+++ Texto citado

Pouco depois, um sionista apareceu em frente ao grupo, no meio da estrada, e começou a gravar as caras das pessoas, enquanto balbuciava as habituais acusações de anti-semitismo – neste caso, foi retirado cuidadosamente do local e não foi identificado nem ameaçado com a apreensão do telefone.
Legalidades: direitos e decretos-lei
Há bastante tempo que a polícia tem por hábito chegar a qualquer protesto espontâneo ou não-planeado a alegar que se trata de uma “manifestação ilegal” – e agora fá-lo de forma cada vez mais frequente e agressiva.
No entanto, este conceito de “manifestação ilegal” não existe na lei portuguesa – aliás, existe mas, segundo a Constituição Portuguesa, diz apenas respeito a manifestações nas quais os participantes estejam armados.
Artigo 45.º
Direito de reunião e de manifestação1. Os cidadãos têm o direito de se reunir, pacificamente e sem armas, mesmo em lugares abertos ao público, sem necessidade de qualquer autorização.
2. A todos os cidadãos é reconhecido o direito de manifestação.
Constituição da República Portuguesa
Apesar da prepotência com que a polícia habitualmente o afirma, o Decreto-Lei n.º 406/74, sim, regula a comunicação formal de manifestações às Câmaras Municipais – mas não se sobrepõe ao direito de reunião e manifestação tal como está consagrado na Constituição.

++++++

Reescreva o trecho do texto sobre o direito de manifestação que começa em "Legalidades: direitos e" e termina em "participantes estejam armados.", trocando "polícia" por "guarda". O material apresentado a seguir não é necessário.

+++ Material fornecido

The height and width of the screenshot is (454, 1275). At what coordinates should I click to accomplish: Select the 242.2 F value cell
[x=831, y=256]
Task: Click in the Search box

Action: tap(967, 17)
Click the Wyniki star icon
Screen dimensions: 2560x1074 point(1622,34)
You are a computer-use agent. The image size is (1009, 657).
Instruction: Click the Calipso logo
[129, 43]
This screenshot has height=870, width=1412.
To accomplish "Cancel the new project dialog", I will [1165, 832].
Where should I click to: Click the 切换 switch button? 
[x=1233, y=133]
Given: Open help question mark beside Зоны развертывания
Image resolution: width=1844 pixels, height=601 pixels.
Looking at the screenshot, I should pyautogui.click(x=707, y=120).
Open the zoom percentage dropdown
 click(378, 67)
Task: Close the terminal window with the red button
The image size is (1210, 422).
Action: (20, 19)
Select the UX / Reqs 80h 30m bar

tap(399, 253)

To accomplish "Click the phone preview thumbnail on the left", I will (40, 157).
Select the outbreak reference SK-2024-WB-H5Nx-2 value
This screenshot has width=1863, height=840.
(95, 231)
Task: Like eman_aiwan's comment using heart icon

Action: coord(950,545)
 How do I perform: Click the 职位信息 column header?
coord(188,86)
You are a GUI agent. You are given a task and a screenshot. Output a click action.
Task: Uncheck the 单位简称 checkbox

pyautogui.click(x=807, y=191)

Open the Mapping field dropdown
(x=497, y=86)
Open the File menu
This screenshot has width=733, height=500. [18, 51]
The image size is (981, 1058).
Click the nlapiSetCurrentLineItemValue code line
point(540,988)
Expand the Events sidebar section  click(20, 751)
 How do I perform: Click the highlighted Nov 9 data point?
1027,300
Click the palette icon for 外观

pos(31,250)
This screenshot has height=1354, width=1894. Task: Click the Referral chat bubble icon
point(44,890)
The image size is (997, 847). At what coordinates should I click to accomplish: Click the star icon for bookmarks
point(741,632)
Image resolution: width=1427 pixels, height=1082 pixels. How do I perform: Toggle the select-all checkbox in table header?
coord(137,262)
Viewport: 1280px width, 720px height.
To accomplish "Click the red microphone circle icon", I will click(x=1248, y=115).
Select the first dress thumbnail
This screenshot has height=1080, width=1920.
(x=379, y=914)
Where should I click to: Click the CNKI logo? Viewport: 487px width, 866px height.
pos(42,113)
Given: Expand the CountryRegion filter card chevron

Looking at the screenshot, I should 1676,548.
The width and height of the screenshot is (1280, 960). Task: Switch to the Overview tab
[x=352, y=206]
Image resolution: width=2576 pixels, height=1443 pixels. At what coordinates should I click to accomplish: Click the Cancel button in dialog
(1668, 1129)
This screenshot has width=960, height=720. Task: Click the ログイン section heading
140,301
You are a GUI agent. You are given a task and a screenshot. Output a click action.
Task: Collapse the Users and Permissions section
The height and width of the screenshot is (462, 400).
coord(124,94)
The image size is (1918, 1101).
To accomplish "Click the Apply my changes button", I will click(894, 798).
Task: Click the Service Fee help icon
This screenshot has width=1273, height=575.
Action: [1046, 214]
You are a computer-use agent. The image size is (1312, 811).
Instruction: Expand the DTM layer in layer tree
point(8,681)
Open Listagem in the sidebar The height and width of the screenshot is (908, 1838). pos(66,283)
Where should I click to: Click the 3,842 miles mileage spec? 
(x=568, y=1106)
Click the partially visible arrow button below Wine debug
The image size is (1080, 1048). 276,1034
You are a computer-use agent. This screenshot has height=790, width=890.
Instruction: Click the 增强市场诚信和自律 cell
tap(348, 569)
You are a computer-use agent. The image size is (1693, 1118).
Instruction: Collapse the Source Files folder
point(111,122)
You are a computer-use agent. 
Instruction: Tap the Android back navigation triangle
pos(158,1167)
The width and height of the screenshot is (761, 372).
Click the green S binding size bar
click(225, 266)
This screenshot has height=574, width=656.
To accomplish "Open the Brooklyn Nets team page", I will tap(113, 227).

++++++

Resposta:
Legalidades: direitos e decretos-lei
Há bastante tempo que a guarda tem por hábito chegar a qualquer protesto espontâneo ou não-planeado a alegar que se trata de uma “manifestação ilegal” – e agora fá-lo de forma cada vez mais frequente e agressiva.
No entanto, este conceito de “manifestação ilegal” não existe na lei portuguesa – aliás, existe mas, segundo a Constituição Portuguesa, diz apenas respeito a manifestações nas quais os participantes estejam armados.